[Records from a data source]
## BEGIN
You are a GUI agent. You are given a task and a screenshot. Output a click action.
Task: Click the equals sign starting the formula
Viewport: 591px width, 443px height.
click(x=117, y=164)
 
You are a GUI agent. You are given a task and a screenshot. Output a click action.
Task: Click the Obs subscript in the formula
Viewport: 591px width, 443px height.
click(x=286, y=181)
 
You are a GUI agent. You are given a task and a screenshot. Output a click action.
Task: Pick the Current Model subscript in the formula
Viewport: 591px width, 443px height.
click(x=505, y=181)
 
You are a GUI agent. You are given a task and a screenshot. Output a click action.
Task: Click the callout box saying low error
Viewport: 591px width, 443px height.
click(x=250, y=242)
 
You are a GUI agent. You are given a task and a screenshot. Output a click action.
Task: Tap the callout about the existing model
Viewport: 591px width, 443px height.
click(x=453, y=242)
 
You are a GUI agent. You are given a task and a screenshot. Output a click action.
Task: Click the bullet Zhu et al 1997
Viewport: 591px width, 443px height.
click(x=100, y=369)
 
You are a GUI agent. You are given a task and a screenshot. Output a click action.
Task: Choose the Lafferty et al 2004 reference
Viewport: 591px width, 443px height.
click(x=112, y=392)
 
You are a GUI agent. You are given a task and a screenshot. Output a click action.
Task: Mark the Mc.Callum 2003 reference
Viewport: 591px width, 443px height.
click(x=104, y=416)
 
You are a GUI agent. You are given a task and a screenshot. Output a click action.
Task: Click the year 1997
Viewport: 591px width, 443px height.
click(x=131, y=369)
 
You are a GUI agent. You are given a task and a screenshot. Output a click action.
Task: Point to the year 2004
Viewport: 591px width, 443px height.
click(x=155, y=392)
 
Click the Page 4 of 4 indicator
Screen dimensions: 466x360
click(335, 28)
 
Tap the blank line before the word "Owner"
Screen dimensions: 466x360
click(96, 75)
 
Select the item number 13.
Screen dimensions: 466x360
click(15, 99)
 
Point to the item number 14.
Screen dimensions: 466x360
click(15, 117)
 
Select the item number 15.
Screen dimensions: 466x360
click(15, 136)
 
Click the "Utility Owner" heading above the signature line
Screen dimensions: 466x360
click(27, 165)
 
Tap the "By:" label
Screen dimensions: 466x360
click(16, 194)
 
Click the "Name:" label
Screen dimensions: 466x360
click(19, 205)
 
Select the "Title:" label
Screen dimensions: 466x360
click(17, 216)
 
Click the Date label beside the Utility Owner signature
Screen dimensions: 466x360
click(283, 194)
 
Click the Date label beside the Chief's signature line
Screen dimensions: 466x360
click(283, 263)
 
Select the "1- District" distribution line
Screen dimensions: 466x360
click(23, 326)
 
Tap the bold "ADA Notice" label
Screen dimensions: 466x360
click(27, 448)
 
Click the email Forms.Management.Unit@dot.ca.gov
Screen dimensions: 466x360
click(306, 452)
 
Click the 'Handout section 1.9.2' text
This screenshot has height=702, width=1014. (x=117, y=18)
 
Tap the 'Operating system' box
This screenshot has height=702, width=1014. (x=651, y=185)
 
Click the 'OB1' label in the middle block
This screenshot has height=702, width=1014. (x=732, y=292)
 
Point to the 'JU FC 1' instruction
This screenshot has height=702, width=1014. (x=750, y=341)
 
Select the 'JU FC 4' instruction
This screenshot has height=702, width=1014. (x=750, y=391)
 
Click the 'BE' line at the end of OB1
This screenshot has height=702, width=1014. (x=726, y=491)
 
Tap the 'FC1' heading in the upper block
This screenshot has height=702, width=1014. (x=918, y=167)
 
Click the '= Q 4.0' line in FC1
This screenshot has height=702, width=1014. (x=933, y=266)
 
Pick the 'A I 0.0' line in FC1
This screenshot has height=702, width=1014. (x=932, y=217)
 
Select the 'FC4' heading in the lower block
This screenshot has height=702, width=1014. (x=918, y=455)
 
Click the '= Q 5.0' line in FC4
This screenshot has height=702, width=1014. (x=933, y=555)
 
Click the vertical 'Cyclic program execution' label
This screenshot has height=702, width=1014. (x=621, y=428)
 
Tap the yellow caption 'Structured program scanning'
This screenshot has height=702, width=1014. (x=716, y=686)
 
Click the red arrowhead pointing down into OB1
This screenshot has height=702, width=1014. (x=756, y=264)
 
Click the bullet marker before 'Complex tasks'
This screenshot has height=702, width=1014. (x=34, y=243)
## END
Copy every line of the listing above without changing anything.

Answer to this problem:
You are a GUI agent. You are given a task and a screenshot. Output a click action.
Task: Click the equals sign starting the formula
Viewport: 591px width, 443px height.
click(x=117, y=164)
 
You are a GUI agent. You are given a task and a screenshot. Output a click action.
Task: Click the Obs subscript in the formula
Viewport: 591px width, 443px height.
click(x=286, y=181)
 
You are a GUI agent. You are given a task and a screenshot. Output a click action.
Task: Pick the Current Model subscript in the formula
Viewport: 591px width, 443px height.
click(x=505, y=181)
 
You are a GUI agent. You are given a task and a screenshot. Output a click action.
Task: Click the callout box saying low error
Viewport: 591px width, 443px height.
click(x=250, y=242)
 
You are a GUI agent. You are given a task and a screenshot. Output a click action.
Task: Tap the callout about the existing model
Viewport: 591px width, 443px height.
click(x=453, y=242)
 
You are a GUI agent. You are given a task and a screenshot. Output a click action.
Task: Click the bullet Zhu et al 1997
Viewport: 591px width, 443px height.
click(x=100, y=369)
 
You are a GUI agent. You are given a task and a screenshot. Output a click action.
Task: Choose the Lafferty et al 2004 reference
Viewport: 591px width, 443px height.
click(x=112, y=392)
 
You are a GUI agent. You are given a task and a screenshot. Output a click action.
Task: Mark the Mc.Callum 2003 reference
Viewport: 591px width, 443px height.
click(x=104, y=416)
 
You are a GUI agent. You are given a task and a screenshot. Output a click action.
Task: Click the year 1997
Viewport: 591px width, 443px height.
click(x=131, y=369)
 
You are a GUI agent. You are given a task and a screenshot. Output a click action.
Task: Point to the year 2004
Viewport: 591px width, 443px height.
click(x=155, y=392)
 
Click the Page 4 of 4 indicator
Screen dimensions: 466x360
click(335, 28)
 
Tap the blank line before the word "Owner"
Screen dimensions: 466x360
click(96, 75)
 
Select the item number 13.
Screen dimensions: 466x360
click(15, 99)
 
Point to the item number 14.
Screen dimensions: 466x360
click(15, 117)
 
Select the item number 15.
Screen dimensions: 466x360
click(15, 136)
 
Click the "Utility Owner" heading above the signature line
Screen dimensions: 466x360
click(27, 165)
 
Tap the "By:" label
Screen dimensions: 466x360
click(16, 194)
 
Click the "Name:" label
Screen dimensions: 466x360
click(19, 205)
 
Select the "Title:" label
Screen dimensions: 466x360
click(17, 216)
 
Click the Date label beside the Utility Owner signature
Screen dimensions: 466x360
click(283, 194)
 
Click the Date label beside the Chief's signature line
Screen dimensions: 466x360
click(283, 263)
 
Select the "1- District" distribution line
Screen dimensions: 466x360
click(23, 326)
 
Tap the bold "ADA Notice" label
Screen dimensions: 466x360
click(27, 448)
 
Click the email Forms.Management.Unit@dot.ca.gov
Screen dimensions: 466x360
click(306, 452)
 
Click the 'Handout section 1.9.2' text
This screenshot has height=702, width=1014. (x=117, y=18)
 
Tap the 'Operating system' box
This screenshot has height=702, width=1014. (x=651, y=185)
 
Click the 'OB1' label in the middle block
This screenshot has height=702, width=1014. (x=732, y=292)
 
Point to the 'JU FC 1' instruction
This screenshot has height=702, width=1014. (x=750, y=341)
 
Select the 'JU FC 4' instruction
This screenshot has height=702, width=1014. (x=750, y=391)
 
Click the 'BE' line at the end of OB1
This screenshot has height=702, width=1014. (x=726, y=491)
 
Tap the 'FC1' heading in the upper block
This screenshot has height=702, width=1014. (x=918, y=167)
 
Click the '= Q 4.0' line in FC1
This screenshot has height=702, width=1014. (x=933, y=266)
 
Pick the 'A I 0.0' line in FC1
This screenshot has height=702, width=1014. (x=932, y=217)
 
Select the 'FC4' heading in the lower block
This screenshot has height=702, width=1014. (x=918, y=455)
 
Click the '= Q 5.0' line in FC4
This screenshot has height=702, width=1014. (x=933, y=555)
 
Click the vertical 'Cyclic program execution' label
This screenshot has height=702, width=1014. (x=621, y=428)
 
Tap the yellow caption 'Structured program scanning'
This screenshot has height=702, width=1014. (x=716, y=686)
 
Click the red arrowhead pointing down into OB1
This screenshot has height=702, width=1014. (x=756, y=264)
 
Click the bullet marker before 'Complex tasks'
This screenshot has height=702, width=1014. (x=34, y=243)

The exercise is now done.